*** Text block Section Begins ***

Queen of the mobile analytics market, App Annie has published its report on 2014's most popular apps and trends. You can download the report for free (by providing some basic details) here (http://blog.appannie.com/app-annie-index-retrospective-2014/). It provides some useful insights for mobile app developers, product planners and designers as to what could be the next big thing in apps.
The vaguely depressing news is that its the usual suspects at the top of most charts with Facebook, Clash of Clans, Pandora, YouTube and other big hitting apps dominating. However, further into the report, we see that social networking, photography, education and productivity apps continue to climb the category rankings, so there's plenty of room for growth in those areas. If your app can appeal to those markets, you stand a better chance of making an impact.
What definitely rose to fame in 2014 were many incredibly simple, single-tap type apps, from Flappy Birds, to the Yo app that raised almost £1 million in funding. If you can find a niche app with one killer feature that will be popular and insanely easy to use, then there is little harm in throwing it out there to see if it could be the next big viral app.

*** Text block Section Ends ***
*** Extracted entries Section Begins ***

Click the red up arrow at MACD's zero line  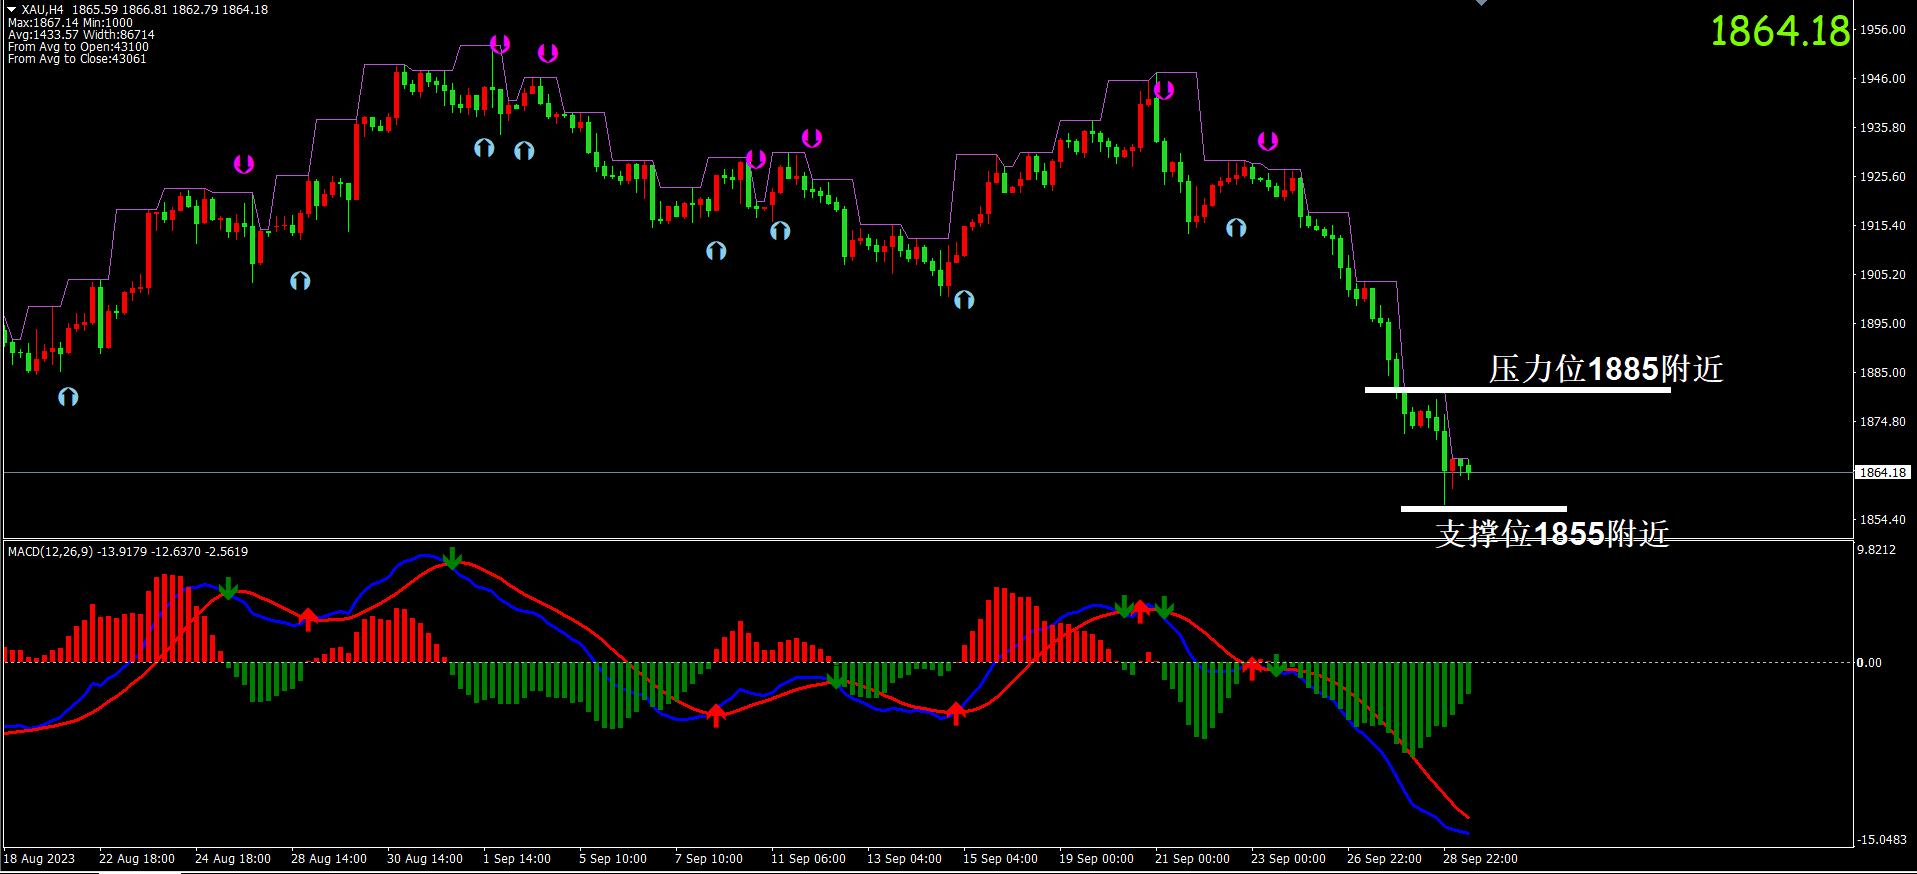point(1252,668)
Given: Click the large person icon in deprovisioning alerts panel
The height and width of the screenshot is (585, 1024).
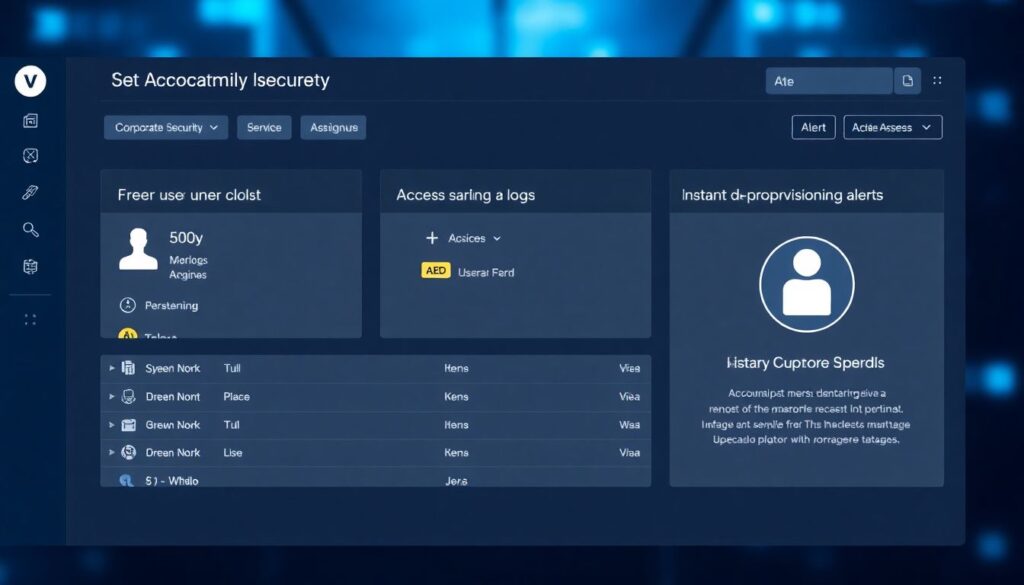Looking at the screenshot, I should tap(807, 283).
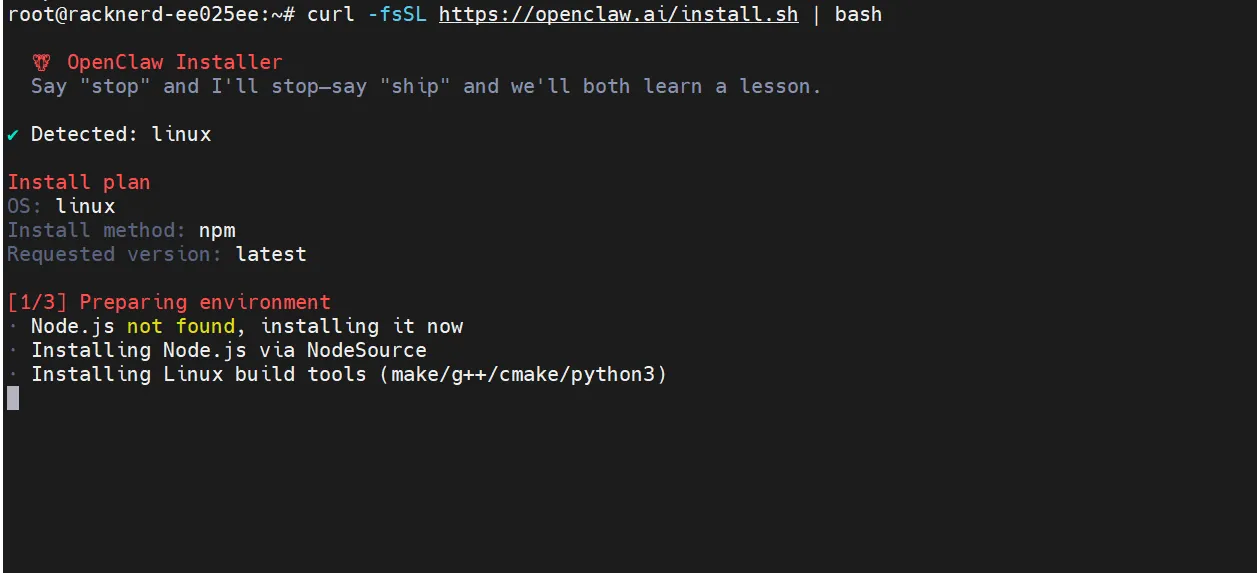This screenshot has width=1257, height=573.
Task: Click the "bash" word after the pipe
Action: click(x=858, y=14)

*** Extracted entries Section Ends ***

* [Problem set]:
(A) Reproduce the App Annie article from "What definitely rose" to "big viral app.", substituting "one-touch" for "single-tap".
(B) Answer these questions about the App Annie article:
(i) Which app raised almost £1 million in funding?
(ii) Which app categories continue to climb the category rankings?
(iii) What must a reader provide to download the report for free?
Rely only on the text above.

* [Task answers]:
(A)
What definitely rose to fame in 2014 were many incredibly simple, one-touch type apps, from Flappy Birds, to the Yo app that raised almost £1 million in funding. If you can find a niche app with one killer feature that will be popular and insanely easy to use, then there is little harm in throwing it out there to see if it could be the next big viral app.

(B)
(i) The Yo app.
(ii) Social networking, photography, education and productivity apps.
(iii) Some basic details.